Die Geschichte des Everest von 1960 bis 1969:

1960
Eine chinesische Expedition steigt erstmals über den Nordostgrat auf. Die Chinesen behaupten, dass am 25. Mai drei Mitglieder (Wang Fu Chow, Konbu und Cho Yin Hua) auf dem Gipfel gestanden haben sollen. Der erste (angebliche) Gipfelerfolg von Norden wird von westlichen Bergsteigern angezweifelt und kann auch nicht eindeutig bewiesen werden. Die sicher erreichte Höhe nach Filmaufnahmen ist 8600 Metern mit einer Unsicherheit von fünfzig Metern.

1962
Drei Amerikaner und ein Schweizer versuchen sich von nepalesischer und tibetischer Seite am Everest. Der nicht genehmigte Versuch scheitert auf 7600 Metern Höhe.

1963
Einer amerikanischen Expedition unter Norman Dyhrenfurth bringt die erste Begehung des Westgrates und die erste Überschreitung des Berges: W. F. Unsoeld und T. F. Hornbein steigen über den Westgrat auf, erreichen am 22. Mai den Gipfel und steigen über die Normalroute (Südsattel-Route) wieder ab. Neben der Überschreitung glückt der Expedition zwei Besteigungen über die Südostroute durch Whittaker und den Sherpa Gombu sowie Barry Bishop und Jerstad, ebenfalls am 22. Mai. Es ist die erste Überschreitung eines Achttausenders überhaupt! Die amerikanische Expedition bringt auch die ersten Filmaufnahmen vom Gipfel des Everest mit.

» **Bereitgestelltes Material**:

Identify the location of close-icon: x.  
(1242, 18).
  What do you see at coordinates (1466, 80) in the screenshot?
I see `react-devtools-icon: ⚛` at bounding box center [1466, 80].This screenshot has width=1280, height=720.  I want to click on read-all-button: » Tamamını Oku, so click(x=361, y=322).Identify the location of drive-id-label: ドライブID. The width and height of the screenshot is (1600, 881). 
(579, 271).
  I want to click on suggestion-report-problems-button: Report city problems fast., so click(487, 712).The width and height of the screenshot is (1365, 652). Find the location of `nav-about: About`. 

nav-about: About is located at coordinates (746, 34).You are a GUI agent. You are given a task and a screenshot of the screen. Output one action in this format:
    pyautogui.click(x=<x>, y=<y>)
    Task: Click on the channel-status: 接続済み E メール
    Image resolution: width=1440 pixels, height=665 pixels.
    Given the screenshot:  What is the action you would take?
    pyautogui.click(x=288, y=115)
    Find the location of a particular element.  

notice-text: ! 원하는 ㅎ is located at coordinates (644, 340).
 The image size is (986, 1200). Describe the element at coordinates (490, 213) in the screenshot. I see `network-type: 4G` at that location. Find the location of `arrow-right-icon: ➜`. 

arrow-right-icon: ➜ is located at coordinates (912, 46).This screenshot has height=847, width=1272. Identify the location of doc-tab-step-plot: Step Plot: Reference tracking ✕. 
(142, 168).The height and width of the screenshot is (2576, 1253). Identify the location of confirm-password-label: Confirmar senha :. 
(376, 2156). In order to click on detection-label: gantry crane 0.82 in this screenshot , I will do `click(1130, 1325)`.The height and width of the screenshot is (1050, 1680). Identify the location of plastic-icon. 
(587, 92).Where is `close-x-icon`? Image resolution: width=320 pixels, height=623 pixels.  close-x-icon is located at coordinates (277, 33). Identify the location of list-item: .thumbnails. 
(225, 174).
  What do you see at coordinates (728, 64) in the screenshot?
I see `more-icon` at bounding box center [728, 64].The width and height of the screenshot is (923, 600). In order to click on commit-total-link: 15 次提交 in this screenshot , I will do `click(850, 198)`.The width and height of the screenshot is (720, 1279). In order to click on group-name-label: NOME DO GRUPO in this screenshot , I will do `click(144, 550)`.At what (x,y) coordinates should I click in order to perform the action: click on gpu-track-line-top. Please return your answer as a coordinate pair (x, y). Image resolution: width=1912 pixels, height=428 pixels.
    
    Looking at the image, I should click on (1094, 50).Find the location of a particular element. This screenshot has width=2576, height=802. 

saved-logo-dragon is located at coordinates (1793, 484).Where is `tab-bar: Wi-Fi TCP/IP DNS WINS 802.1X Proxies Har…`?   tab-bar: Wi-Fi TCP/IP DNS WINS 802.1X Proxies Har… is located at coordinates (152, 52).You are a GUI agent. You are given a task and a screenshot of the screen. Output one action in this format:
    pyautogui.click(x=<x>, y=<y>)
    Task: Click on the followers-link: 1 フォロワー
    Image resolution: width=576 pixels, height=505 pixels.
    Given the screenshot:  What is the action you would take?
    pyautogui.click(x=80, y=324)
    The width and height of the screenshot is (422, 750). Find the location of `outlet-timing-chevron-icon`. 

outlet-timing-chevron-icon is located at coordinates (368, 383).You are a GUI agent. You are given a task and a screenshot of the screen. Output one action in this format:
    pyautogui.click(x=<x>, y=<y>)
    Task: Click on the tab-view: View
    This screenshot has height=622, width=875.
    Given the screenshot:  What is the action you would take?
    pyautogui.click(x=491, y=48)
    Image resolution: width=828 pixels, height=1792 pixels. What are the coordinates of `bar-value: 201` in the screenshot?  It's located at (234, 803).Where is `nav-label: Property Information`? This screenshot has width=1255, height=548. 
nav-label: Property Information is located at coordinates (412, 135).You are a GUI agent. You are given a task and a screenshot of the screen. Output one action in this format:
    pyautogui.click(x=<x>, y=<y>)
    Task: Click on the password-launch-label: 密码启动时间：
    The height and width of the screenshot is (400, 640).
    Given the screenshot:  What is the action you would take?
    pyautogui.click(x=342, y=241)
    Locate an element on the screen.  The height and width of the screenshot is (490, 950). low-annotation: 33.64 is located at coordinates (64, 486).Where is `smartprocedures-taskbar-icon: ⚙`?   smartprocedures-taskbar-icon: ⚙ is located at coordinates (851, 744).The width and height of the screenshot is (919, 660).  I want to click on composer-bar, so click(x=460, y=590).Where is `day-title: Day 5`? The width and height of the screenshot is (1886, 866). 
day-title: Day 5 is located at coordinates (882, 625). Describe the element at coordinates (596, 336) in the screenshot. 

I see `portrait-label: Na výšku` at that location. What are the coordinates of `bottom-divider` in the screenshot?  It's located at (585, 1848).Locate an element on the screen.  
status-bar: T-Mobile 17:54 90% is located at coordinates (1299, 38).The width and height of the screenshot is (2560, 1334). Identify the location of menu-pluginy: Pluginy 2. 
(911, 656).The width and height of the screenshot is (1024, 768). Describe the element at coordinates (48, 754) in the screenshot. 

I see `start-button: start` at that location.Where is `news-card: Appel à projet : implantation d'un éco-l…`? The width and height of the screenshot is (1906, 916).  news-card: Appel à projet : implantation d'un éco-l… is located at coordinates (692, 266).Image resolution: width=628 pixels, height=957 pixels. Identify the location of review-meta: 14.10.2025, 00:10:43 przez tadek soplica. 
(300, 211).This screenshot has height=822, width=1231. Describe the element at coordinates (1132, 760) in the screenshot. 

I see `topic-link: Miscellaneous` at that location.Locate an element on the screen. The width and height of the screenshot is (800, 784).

» **Aufgabe A**: Welche Höhe gilt laut dem Text zur Geschichte des Everest nach den Filmaufnahmen der chinesischen Expedition von 1960 als sicher erreicht?
» **Aufgabe B**: Setze bitte den Text zur Geschichte des Everest im selben Stil nach seinem letzten Satz fort.

» **Ausgabe A**: 8600 Meter, mit einer Unsicherheit von fünfzig Metern.

» **Ausgabe B**:
Offizielles Buch zur erfolgreichen Dyhrenfurth-Expedition 1963

1965
Nach gescheiterten Versuchen 1960 und 1962 glückt auch indischen Bergsteigern der Gipfelerfolg: in vier Seilschaften erreichen neun Bergsteiger den höchsten Punkt. Leiter der Expedition ist M. S. Kohli.

1966
Die nepalesische Regierung sperrt den Berg bis zum Sommer 1969. In Tibet kommt es aber zur zweiten chinesischen Expedition, die angeblich mit einer Katastrophe geendet haben soll. Einzelheiten werden nicht bekannt.

1969
Japaner erkunden die Südwestwand in der Nachmonsunzeit aus dem Western Cwm. Sie erreichen 8050 Meter.